From the data below, retype exactly the lines starting with the one that contains "Privacy policy (138, 2155)" and ending with the one that contains "Revelation 21:6 (63, 858)", both included.

RECORDS SHOWN
*** Block opens ***

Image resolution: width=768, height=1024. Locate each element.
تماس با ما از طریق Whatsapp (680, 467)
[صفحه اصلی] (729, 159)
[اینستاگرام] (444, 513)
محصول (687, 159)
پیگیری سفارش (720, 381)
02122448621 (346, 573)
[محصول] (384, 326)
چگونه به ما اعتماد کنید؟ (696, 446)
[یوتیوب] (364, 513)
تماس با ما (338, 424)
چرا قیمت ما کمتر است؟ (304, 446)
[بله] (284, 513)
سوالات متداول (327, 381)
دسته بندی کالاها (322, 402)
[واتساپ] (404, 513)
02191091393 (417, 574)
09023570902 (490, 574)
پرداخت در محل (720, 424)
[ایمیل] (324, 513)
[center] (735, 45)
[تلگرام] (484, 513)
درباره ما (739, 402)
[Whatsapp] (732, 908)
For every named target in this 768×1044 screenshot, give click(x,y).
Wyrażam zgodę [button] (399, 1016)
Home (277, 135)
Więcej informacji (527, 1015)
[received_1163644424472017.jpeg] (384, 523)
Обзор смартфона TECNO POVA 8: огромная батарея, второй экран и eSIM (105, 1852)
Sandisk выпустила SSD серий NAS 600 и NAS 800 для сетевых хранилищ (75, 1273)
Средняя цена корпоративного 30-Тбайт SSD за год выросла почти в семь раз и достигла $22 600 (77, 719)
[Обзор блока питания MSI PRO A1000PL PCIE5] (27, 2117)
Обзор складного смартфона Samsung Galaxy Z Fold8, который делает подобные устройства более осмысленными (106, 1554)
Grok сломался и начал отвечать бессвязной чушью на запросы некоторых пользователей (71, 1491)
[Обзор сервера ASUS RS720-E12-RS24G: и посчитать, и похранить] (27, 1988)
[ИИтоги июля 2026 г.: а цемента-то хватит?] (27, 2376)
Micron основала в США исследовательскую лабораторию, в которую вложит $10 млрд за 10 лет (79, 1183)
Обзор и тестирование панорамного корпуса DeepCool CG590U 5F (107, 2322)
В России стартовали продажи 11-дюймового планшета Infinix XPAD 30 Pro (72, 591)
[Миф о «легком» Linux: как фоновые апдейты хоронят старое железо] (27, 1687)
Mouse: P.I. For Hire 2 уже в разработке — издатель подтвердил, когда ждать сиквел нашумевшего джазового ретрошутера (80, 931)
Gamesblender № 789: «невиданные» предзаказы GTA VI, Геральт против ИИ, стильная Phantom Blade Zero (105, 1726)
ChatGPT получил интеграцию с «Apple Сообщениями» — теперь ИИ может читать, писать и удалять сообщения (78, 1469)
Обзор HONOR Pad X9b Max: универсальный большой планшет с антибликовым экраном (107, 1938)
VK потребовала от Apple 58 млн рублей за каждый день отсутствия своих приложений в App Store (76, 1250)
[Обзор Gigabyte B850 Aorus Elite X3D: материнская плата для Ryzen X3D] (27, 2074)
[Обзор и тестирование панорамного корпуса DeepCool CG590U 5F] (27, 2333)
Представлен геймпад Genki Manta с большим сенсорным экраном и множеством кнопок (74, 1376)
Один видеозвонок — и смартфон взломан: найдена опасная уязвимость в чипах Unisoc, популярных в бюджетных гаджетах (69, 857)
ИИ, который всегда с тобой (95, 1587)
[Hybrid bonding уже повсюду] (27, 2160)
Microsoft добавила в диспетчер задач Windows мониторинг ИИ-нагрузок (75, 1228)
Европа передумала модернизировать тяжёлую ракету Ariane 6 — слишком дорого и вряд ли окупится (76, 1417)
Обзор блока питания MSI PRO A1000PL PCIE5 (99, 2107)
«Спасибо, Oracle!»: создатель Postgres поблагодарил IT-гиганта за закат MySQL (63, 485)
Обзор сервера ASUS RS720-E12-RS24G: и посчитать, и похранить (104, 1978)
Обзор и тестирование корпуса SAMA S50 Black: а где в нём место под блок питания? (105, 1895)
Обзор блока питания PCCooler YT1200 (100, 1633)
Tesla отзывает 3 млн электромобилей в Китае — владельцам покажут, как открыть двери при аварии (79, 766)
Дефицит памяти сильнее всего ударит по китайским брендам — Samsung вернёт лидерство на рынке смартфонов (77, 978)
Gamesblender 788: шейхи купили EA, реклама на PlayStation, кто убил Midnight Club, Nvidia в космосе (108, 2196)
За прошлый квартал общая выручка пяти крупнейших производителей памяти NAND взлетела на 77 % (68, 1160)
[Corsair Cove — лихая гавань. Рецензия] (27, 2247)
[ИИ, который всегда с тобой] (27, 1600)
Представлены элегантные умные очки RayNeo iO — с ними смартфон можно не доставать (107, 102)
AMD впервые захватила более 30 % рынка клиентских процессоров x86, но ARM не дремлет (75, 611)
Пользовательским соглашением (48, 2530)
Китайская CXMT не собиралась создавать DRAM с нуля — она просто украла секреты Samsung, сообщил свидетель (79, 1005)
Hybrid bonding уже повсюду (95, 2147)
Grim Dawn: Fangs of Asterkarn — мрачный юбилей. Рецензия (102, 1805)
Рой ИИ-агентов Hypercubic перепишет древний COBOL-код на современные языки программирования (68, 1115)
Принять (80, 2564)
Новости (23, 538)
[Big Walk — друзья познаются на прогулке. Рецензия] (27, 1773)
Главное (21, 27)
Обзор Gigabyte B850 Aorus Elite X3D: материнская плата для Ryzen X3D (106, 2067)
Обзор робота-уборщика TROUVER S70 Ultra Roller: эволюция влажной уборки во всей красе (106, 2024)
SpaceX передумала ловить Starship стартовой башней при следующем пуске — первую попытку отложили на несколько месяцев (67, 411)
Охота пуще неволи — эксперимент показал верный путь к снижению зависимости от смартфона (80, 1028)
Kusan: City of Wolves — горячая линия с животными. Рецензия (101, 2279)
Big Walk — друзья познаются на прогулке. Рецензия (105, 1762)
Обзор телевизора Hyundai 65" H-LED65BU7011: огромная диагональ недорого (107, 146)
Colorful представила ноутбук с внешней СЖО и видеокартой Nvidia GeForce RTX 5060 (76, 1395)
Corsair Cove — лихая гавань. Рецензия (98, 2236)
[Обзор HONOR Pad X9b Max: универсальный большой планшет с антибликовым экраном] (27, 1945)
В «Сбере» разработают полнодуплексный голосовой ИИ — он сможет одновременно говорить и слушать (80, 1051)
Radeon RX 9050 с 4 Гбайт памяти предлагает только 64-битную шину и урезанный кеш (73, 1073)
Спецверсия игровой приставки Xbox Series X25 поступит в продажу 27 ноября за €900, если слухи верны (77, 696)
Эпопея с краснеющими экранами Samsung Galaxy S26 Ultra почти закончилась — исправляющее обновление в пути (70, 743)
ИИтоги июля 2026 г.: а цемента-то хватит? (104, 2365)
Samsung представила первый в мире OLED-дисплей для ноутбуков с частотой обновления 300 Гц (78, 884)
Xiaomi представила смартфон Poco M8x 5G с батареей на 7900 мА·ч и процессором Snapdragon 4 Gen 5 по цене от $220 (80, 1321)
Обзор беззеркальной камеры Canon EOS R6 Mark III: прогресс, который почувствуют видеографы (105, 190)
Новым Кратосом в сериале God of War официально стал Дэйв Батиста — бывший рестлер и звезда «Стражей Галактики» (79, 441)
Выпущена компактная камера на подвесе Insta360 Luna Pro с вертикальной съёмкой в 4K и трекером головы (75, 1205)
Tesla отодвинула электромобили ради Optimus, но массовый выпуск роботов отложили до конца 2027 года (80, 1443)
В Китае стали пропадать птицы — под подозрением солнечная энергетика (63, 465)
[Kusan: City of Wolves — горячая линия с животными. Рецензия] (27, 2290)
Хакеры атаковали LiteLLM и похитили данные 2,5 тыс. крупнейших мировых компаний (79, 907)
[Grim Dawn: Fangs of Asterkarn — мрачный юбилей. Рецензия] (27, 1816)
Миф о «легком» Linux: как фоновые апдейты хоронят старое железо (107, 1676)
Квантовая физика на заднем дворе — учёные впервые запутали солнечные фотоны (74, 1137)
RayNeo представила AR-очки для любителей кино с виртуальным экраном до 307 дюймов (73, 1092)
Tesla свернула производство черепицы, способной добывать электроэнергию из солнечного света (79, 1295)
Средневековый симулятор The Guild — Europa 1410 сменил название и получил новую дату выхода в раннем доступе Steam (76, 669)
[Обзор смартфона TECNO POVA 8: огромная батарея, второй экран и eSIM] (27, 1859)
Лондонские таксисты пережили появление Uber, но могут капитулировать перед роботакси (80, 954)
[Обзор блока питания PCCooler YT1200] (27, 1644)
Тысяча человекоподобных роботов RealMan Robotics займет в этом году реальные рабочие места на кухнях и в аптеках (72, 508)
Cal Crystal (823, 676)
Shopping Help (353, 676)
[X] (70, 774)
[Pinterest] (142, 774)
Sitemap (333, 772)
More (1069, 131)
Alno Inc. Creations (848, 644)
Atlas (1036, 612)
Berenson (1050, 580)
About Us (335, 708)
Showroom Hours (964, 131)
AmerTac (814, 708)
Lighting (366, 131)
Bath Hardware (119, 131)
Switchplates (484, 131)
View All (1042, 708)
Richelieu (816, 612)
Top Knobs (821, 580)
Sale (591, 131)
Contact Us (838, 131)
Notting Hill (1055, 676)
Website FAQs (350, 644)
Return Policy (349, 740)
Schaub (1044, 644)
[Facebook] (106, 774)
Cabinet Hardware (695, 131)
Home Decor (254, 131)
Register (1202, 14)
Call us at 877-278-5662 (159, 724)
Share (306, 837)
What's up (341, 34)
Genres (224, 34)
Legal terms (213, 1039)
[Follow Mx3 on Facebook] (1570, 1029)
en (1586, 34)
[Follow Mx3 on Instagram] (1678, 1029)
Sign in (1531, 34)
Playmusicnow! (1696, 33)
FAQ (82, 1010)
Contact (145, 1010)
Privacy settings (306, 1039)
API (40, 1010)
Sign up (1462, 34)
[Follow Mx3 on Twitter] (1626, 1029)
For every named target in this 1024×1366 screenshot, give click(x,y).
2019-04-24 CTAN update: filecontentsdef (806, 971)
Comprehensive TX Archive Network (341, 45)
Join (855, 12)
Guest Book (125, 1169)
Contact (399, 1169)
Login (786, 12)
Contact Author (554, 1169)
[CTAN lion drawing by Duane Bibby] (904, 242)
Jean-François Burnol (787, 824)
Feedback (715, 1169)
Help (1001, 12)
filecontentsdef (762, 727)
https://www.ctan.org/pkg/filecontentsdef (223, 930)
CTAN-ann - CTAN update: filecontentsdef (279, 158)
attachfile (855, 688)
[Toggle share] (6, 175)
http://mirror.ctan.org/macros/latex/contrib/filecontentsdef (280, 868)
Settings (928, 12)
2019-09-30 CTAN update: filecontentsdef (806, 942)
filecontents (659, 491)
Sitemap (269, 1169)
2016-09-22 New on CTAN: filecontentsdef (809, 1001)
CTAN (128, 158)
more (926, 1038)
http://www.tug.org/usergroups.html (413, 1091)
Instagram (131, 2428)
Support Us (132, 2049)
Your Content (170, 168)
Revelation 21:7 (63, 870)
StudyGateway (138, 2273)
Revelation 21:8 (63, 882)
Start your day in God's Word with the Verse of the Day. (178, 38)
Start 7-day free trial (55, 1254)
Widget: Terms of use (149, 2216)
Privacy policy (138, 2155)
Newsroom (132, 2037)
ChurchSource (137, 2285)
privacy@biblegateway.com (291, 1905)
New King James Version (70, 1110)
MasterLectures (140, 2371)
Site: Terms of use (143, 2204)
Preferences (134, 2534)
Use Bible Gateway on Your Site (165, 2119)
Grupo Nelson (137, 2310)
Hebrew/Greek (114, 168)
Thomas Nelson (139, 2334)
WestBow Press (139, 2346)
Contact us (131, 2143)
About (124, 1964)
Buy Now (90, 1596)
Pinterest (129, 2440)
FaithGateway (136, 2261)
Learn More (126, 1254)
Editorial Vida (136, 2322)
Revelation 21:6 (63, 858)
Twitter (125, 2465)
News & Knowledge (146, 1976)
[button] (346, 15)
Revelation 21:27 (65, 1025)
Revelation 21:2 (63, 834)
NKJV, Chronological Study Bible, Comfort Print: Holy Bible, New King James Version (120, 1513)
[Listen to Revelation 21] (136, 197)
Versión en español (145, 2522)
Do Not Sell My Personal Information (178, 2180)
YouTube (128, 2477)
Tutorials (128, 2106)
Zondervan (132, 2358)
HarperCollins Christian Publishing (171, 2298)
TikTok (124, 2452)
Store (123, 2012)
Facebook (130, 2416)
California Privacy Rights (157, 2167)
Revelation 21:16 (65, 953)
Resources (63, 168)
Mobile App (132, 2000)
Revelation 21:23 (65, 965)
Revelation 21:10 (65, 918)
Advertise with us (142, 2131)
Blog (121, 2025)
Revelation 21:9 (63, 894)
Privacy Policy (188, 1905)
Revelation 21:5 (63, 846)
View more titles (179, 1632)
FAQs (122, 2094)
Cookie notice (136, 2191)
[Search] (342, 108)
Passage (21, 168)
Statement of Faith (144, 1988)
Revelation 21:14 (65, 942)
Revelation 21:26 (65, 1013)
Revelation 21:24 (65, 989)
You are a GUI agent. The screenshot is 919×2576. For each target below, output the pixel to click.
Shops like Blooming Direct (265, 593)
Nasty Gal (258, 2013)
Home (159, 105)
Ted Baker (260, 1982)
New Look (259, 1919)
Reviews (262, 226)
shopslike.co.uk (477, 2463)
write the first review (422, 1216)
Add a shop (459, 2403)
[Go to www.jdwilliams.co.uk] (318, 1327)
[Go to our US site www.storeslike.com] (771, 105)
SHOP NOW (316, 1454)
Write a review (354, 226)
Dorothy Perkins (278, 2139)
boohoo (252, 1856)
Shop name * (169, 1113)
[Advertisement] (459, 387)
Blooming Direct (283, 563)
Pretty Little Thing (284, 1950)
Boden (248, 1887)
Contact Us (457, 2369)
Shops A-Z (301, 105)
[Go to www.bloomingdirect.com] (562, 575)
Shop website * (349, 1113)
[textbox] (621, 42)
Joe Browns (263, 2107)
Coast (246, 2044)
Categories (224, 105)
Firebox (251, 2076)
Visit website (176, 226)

*** Block closes ***

ANSWER BELOW
Privacy policy (138, 2155)
Newsroom (132, 2037)
ChurchSource (137, 2285)
privacy@biblegateway.com (291, 1905)
New King James Version (70, 1110)
MasterLectures (140, 2371)
Site: Terms of use (143, 2204)
Preferences (134, 2534)
Use Bible Gateway on Your Site (165, 2119)
Grupo Nelson (137, 2310)
Hebrew/Greek (114, 168)
Thomas Nelson (139, 2334)
WestBow Press (139, 2346)
Contact us (131, 2143)
About (124, 1964)
Buy Now (90, 1596)
Pinterest (129, 2440)
FaithGateway (136, 2261)
Learn More (126, 1254)
Editorial Vida (136, 2322)
Revelation 21:6 (63, 858)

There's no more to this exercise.